═════ SOURCE INFORMATION ═════

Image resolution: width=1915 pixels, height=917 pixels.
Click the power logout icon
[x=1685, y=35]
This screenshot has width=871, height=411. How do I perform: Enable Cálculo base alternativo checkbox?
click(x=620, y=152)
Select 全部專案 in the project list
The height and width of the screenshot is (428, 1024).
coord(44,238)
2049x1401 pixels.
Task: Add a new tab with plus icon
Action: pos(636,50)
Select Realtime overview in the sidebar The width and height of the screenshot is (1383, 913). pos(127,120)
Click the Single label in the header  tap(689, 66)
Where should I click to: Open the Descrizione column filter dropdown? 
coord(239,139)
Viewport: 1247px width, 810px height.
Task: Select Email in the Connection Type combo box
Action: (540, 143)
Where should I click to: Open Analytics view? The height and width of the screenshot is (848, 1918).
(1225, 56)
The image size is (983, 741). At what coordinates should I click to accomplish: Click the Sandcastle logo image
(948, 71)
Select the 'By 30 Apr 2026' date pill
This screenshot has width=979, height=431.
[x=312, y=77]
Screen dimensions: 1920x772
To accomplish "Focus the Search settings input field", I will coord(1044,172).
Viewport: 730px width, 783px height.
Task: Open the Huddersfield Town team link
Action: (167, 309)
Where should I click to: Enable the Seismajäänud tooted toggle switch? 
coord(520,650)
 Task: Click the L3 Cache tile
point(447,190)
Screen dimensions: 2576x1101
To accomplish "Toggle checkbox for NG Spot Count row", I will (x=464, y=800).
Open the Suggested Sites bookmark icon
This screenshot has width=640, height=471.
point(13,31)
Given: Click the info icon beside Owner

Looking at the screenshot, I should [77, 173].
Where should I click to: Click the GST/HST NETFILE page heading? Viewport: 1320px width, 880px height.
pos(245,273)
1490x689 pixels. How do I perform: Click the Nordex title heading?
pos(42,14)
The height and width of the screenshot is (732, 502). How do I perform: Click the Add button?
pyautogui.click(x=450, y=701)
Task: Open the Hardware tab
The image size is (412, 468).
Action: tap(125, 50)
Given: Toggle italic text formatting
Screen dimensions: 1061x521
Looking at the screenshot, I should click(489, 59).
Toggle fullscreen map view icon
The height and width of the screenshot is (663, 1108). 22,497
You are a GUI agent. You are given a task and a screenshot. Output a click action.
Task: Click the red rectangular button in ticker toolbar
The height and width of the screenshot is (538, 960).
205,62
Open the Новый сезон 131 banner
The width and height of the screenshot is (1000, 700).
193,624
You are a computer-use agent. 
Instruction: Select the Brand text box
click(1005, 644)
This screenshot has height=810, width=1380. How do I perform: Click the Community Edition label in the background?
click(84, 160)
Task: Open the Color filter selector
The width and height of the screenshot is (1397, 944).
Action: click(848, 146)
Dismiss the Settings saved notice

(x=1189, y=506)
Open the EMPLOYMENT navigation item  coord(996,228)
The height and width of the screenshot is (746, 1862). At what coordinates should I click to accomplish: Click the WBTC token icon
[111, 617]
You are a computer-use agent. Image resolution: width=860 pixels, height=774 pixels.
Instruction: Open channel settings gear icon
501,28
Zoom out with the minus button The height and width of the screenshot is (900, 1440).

═════

Which of the lines in the material above contain "resolution"? Copy each one out.

Image resolution: width=1915 pixels, height=917 pixels.
You are a computer-use agent. Image resolution: width=860 pixels, height=774 pixels.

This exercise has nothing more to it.